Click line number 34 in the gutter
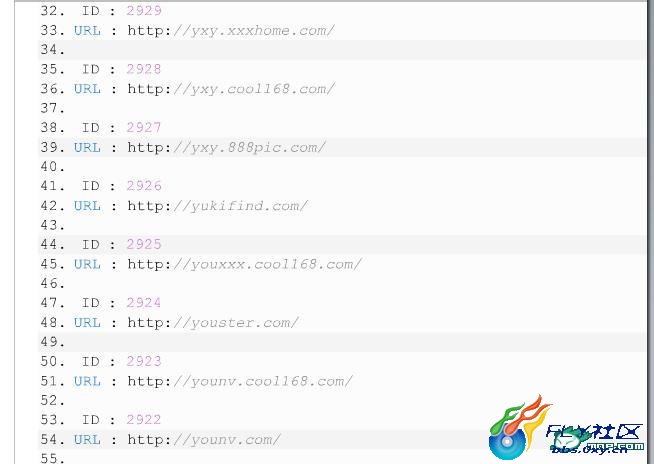Screen dimensions: 654x464 coord(53,50)
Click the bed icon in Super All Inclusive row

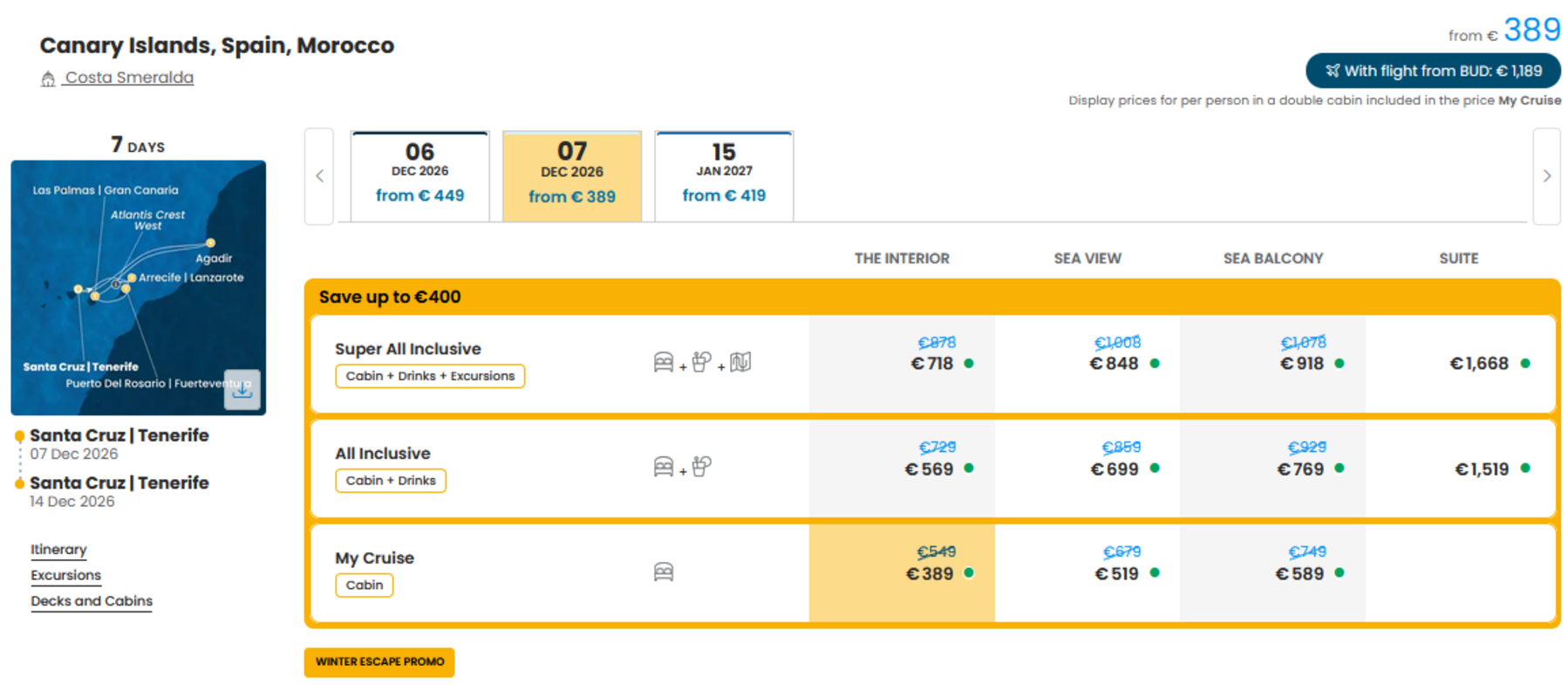[x=664, y=362]
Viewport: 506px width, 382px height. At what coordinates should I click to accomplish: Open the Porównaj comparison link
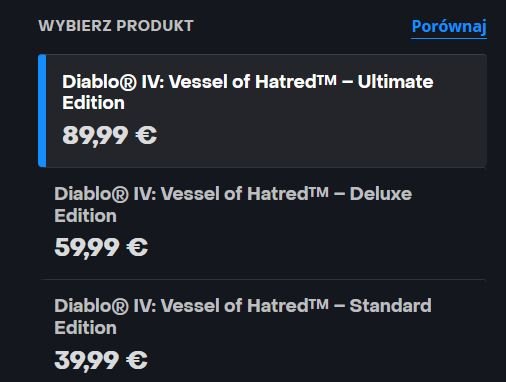[449, 27]
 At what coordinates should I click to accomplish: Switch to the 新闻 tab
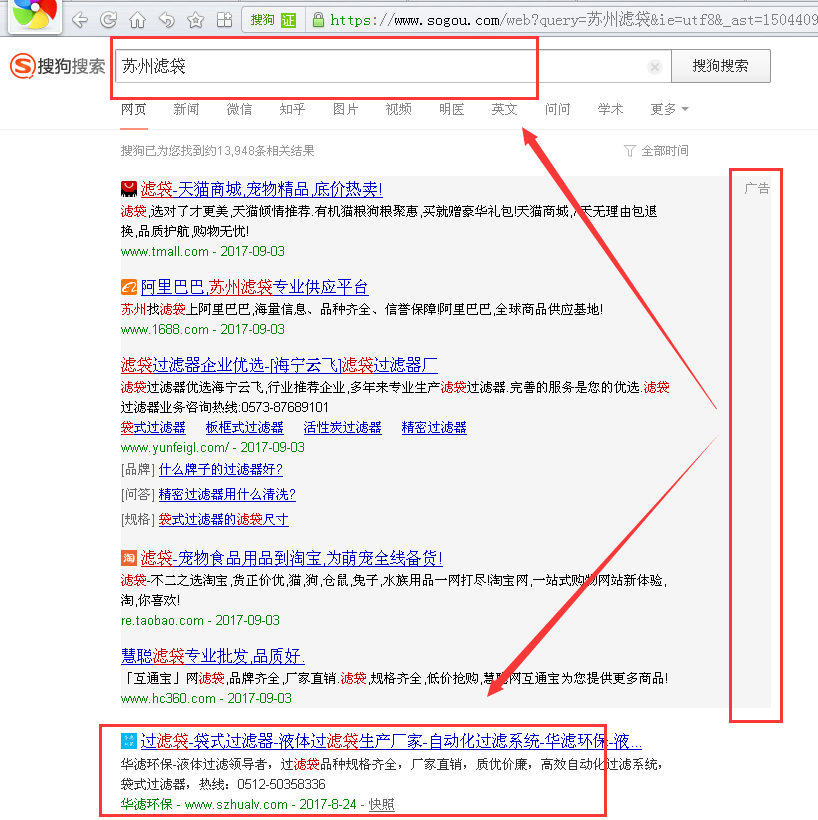[186, 109]
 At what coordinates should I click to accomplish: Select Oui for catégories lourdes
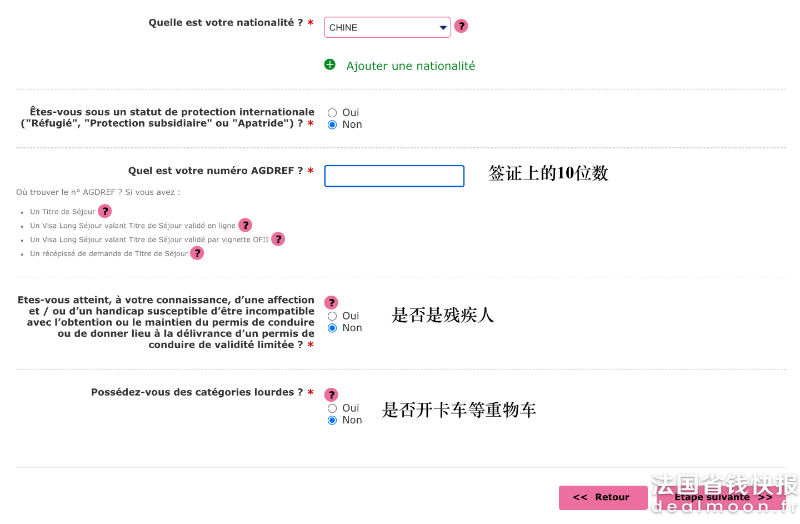332,408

▶ _Work item_
Your task is to retype, exactly and only, the lines from the line holding "At what coordinates should I click to accomplish: Select" through the final line of the data above, with both ends kept. Drop the pictures.

▶ _Task output_
 At what coordinates should I click to accomplish: Select Oui for catégories lourdes
332,408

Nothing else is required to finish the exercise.